Pseudorandomization to assisted hatching or a control group was performed based on even and odd dates for thawing, and was only known by the laboratory technicians.
The clinics
The laboratory technicians from both clinics have all been trained in the assisted hatching procedure by the same person, and clinical and laboratory procedures were basically the same.
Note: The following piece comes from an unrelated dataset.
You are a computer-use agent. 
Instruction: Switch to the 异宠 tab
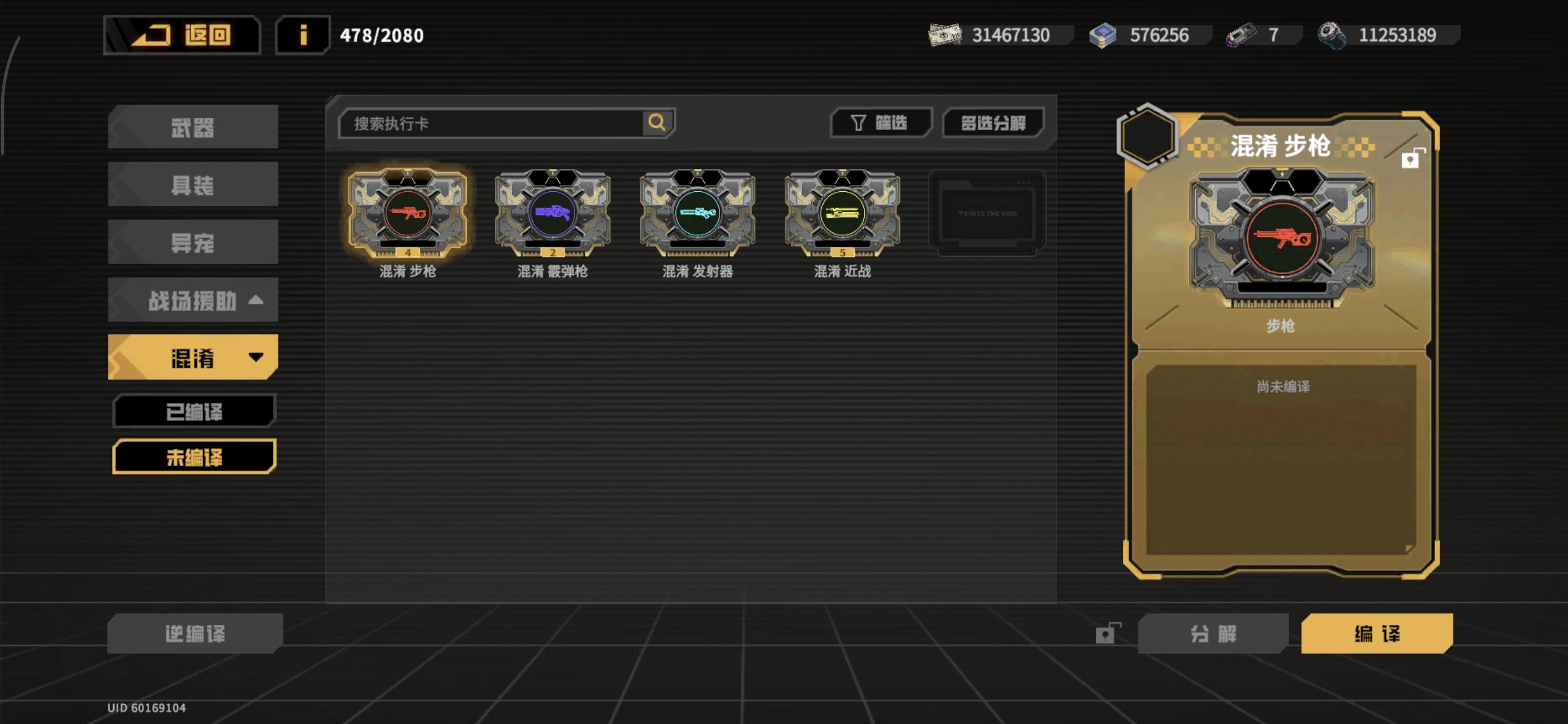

Embryo culture and freezing procedure
IVF/ICSI was performed according to the routine protocols of each clinic. The oocytes were aspirated 34–36 h after HCG injection and inseminated another 2–6 h later (Gabrielson et al., 1996). On the following day, the oocytes were examined for fertilization and cultured for another 24 h. Embryo quality was evaluated (Ziebe et al., 2003); one or two embryos of the best grade were transferred.
All surplus embryos with 
20% fragmentation were cryopreserved. The embryos were frozen in 0.5 ml staws. The freezing process was performed in a Freeze Control CL-863 (CryoLogic Pty Ltd, Australia). Cooling was controlled at a rate of –2°C/min from room temperature to –6°C. Manual seeding with pre-cooled forceps was done at –6°C. After seeding, the temperature was lowered to –32°C at the rate of –0.3°C/min and then down to –150°C at the rate of –50°C/min. The straws were then transferred to liquid nitrogen for storage.
Replacement cycles
Two different protocols have been used. In the first protocol, estradiol (Fermanest 2 mg x 3, AstraZeneca AB, Södertälje, Sweden) was given from the second menstruation day, and the endometrium was evaluated by ultrasonography from day 12. Vaginal capsules of progesterone (Progestan 100 mg x 4, Besins-Iscovesco, Paris, France) were given as supplement from day 13, if the endometrium was at least 8 mm. If the endometrium was thinner than 8 mm on day 12, estradiol was given until an 8 mm endometrium was obtained. Then progesterone was added for 3 days before the thawed embryos were transferred. The embryos were thawed the day before the transfer was planned. The treatment with estradiol and progesterone was continued at the same doses until serum HCG (s-HCG) was determined 2 weeks later and, if pregnancy was acheived, estradiol and progesterone were given for a further 3 weeks.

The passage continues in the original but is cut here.